What the task requires | In total, how many lines of the data contain the word "column"? Only that number is wanted.

(Stored items)
________________________

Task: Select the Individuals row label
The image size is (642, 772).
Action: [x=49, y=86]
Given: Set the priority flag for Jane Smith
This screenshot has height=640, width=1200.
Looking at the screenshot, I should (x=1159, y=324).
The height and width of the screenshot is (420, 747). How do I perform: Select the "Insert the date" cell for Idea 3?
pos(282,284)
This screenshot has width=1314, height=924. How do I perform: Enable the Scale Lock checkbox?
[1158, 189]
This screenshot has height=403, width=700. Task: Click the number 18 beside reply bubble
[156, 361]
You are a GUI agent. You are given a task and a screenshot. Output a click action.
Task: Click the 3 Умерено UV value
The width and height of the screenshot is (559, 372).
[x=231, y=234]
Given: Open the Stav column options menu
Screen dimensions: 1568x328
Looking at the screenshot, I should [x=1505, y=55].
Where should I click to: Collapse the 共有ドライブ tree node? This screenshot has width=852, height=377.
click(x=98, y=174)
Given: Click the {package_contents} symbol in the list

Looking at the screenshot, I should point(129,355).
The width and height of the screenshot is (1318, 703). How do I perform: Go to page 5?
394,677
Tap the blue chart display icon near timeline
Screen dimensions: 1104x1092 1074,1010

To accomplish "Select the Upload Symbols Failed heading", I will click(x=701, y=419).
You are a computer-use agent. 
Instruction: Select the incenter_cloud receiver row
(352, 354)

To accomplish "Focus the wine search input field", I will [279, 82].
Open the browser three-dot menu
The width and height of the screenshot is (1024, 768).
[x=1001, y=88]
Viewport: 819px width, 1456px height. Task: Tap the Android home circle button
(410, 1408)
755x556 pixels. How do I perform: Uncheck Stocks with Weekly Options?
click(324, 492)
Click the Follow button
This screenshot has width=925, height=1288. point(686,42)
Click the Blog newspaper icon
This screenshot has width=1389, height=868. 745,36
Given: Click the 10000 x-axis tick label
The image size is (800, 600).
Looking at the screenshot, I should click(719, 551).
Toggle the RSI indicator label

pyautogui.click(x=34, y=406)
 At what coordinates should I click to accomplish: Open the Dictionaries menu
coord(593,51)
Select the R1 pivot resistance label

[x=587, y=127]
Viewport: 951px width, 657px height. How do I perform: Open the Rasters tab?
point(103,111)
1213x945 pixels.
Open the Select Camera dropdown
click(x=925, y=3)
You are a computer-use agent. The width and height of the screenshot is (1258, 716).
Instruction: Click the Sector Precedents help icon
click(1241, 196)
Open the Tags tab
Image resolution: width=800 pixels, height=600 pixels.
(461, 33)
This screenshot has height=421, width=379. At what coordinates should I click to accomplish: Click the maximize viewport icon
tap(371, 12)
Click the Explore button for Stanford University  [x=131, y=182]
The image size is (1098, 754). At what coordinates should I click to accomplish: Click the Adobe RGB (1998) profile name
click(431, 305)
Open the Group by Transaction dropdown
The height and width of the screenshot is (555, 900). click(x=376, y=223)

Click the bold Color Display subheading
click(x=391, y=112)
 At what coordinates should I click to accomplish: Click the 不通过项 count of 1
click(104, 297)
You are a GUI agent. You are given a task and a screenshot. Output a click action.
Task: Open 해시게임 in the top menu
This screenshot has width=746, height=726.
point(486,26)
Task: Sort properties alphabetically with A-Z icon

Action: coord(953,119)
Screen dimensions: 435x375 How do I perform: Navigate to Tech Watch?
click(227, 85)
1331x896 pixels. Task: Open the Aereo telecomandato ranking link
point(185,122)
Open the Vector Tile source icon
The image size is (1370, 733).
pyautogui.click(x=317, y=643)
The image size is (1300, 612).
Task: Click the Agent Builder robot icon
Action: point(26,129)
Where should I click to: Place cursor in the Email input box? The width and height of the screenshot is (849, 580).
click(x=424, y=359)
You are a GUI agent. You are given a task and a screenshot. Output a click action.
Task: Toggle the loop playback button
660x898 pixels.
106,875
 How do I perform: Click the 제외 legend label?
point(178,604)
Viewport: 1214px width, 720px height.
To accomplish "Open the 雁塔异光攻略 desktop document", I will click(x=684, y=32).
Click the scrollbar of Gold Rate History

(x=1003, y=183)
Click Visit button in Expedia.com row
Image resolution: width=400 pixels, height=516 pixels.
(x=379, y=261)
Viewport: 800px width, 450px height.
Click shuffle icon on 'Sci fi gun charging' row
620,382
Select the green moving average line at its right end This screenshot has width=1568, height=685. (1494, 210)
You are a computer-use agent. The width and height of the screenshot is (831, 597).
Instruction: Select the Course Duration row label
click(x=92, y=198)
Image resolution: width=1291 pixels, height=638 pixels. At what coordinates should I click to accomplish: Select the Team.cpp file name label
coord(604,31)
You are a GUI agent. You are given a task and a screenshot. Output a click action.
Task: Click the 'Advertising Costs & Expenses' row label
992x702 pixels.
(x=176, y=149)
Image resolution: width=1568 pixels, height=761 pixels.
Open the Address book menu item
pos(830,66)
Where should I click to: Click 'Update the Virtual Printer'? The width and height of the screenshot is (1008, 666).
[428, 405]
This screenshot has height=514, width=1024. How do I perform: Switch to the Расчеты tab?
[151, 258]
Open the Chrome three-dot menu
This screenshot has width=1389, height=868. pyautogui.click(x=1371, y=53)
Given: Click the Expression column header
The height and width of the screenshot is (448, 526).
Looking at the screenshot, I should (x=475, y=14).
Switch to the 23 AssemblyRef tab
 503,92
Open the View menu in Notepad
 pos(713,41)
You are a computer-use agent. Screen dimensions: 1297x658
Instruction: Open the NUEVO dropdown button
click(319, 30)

________________________

Output below | 2